:: Supplied information ::
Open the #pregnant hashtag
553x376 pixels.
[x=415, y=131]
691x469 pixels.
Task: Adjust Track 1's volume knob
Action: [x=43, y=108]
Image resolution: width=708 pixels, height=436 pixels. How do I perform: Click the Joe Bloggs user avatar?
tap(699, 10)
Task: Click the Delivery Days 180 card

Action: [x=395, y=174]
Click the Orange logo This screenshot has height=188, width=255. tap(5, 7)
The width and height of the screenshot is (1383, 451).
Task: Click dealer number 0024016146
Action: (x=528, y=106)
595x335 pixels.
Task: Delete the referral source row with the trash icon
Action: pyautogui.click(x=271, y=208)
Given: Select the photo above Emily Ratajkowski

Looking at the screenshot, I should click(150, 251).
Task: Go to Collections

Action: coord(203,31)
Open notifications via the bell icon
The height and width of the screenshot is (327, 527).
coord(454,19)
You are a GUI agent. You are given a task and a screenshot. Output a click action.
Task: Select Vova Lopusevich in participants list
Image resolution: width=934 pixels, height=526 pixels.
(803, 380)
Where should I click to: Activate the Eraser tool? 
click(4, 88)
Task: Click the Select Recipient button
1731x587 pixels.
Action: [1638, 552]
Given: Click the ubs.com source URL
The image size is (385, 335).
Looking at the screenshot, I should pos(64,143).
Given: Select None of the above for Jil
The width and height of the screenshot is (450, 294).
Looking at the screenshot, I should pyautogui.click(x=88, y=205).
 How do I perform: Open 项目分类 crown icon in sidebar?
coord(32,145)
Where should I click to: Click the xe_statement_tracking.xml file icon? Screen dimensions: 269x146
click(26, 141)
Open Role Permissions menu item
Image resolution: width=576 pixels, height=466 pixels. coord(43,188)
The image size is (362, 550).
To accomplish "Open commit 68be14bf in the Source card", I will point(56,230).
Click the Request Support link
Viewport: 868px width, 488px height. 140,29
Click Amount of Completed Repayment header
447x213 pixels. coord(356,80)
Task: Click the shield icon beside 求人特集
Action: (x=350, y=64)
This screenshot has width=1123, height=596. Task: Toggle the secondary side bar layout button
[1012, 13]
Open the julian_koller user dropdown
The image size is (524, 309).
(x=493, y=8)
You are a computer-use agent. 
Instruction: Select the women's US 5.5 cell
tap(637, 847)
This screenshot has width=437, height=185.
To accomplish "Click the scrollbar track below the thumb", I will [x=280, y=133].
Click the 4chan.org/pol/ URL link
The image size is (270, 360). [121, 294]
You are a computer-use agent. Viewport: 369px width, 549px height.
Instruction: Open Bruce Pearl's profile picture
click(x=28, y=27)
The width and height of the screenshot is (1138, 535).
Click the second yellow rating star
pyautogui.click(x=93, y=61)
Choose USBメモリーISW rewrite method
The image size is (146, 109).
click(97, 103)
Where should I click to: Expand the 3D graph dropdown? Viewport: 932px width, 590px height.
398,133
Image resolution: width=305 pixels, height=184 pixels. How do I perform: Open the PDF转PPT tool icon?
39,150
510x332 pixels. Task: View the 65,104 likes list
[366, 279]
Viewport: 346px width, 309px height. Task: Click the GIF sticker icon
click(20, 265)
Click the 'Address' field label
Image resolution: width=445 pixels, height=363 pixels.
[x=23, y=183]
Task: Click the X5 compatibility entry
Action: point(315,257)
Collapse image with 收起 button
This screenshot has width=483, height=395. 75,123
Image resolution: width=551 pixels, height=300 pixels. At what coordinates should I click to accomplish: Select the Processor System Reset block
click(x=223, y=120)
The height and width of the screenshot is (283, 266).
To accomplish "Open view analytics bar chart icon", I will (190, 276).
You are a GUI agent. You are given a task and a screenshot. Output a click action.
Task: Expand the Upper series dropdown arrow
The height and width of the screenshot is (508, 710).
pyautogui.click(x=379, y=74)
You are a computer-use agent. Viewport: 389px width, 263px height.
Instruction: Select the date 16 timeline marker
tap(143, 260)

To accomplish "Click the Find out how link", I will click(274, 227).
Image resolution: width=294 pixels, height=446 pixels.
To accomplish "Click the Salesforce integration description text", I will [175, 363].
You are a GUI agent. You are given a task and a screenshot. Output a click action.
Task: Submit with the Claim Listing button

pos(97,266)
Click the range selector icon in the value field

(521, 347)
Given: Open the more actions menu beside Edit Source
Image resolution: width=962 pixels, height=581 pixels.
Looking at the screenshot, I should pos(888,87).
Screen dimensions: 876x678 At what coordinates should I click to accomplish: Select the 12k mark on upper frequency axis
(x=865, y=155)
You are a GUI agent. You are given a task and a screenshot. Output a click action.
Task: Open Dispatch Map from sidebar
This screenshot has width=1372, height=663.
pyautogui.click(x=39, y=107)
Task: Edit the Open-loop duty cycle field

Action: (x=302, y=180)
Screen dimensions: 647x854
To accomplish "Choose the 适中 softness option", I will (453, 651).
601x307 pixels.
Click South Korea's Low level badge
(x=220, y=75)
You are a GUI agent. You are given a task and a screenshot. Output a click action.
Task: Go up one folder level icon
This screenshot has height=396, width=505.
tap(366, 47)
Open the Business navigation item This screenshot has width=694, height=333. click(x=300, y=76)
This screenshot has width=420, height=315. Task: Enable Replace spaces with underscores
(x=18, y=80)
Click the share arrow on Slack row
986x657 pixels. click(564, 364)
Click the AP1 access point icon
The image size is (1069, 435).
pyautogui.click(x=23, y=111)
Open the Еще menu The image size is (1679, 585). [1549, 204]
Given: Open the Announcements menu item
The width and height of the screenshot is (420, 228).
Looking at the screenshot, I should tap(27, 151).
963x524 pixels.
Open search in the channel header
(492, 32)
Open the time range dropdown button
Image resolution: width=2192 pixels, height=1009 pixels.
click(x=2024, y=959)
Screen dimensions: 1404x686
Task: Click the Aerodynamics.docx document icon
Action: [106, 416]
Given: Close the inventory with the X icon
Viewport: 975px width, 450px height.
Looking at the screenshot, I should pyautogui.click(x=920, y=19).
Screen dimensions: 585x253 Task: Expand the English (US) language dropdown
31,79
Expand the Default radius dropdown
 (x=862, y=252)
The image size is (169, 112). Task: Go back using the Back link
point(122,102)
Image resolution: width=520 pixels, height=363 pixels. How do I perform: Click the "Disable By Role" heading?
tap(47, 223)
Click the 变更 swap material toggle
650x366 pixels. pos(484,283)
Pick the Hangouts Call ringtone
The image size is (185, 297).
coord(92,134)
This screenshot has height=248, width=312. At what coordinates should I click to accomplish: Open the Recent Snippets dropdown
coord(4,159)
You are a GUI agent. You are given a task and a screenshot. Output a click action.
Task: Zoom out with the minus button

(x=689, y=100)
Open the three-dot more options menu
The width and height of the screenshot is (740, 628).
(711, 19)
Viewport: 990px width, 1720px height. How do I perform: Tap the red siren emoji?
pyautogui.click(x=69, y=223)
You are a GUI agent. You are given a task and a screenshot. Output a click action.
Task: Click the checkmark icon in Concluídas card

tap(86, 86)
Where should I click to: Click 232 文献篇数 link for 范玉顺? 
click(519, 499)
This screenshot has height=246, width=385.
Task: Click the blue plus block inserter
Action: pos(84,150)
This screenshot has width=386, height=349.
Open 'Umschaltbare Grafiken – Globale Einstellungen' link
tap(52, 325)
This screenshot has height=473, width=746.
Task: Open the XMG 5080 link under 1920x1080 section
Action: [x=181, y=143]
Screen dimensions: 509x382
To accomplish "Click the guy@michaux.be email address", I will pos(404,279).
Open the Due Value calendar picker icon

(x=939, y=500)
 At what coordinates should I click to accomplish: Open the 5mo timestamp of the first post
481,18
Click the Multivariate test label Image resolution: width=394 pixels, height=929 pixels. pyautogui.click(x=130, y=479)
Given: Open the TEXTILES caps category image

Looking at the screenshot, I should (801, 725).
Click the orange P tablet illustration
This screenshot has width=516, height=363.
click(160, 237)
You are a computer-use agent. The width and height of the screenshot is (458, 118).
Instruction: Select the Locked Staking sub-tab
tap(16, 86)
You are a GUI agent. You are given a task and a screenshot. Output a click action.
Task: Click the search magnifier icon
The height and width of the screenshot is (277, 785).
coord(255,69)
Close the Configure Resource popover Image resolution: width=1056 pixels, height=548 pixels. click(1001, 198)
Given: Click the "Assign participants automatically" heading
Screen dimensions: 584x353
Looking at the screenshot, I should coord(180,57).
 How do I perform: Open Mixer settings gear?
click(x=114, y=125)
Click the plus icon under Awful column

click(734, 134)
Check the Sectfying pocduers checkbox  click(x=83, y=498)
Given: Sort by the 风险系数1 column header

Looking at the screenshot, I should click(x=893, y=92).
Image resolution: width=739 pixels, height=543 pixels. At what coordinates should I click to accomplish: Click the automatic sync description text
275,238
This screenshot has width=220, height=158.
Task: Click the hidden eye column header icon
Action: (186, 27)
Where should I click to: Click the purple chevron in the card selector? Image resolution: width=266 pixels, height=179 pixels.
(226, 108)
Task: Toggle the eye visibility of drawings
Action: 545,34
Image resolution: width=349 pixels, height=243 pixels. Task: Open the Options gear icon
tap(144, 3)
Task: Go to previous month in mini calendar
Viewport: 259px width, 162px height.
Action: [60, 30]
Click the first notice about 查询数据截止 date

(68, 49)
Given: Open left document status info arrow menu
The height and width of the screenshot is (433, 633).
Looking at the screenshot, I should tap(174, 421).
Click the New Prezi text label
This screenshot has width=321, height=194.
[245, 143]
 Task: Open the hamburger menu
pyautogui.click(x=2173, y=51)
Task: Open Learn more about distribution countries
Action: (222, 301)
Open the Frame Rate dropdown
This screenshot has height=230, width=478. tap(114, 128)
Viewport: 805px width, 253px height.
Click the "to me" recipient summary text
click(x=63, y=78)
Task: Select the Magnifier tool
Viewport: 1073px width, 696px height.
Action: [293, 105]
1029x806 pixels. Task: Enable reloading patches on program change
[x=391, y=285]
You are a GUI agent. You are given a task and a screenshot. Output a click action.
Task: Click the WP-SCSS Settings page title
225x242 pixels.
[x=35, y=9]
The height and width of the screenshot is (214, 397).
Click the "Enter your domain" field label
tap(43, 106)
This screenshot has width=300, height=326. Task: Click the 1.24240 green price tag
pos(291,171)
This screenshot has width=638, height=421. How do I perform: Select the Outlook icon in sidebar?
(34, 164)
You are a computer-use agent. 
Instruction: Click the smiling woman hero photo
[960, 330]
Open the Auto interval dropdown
:::
*Task instructions*.
Show me all lines in the records that contain "Choose".

*Result of the task*.
Choose USBメモリーISW rewrite method
To accomplish "Choose the 适中 softness option", I will (453, 651).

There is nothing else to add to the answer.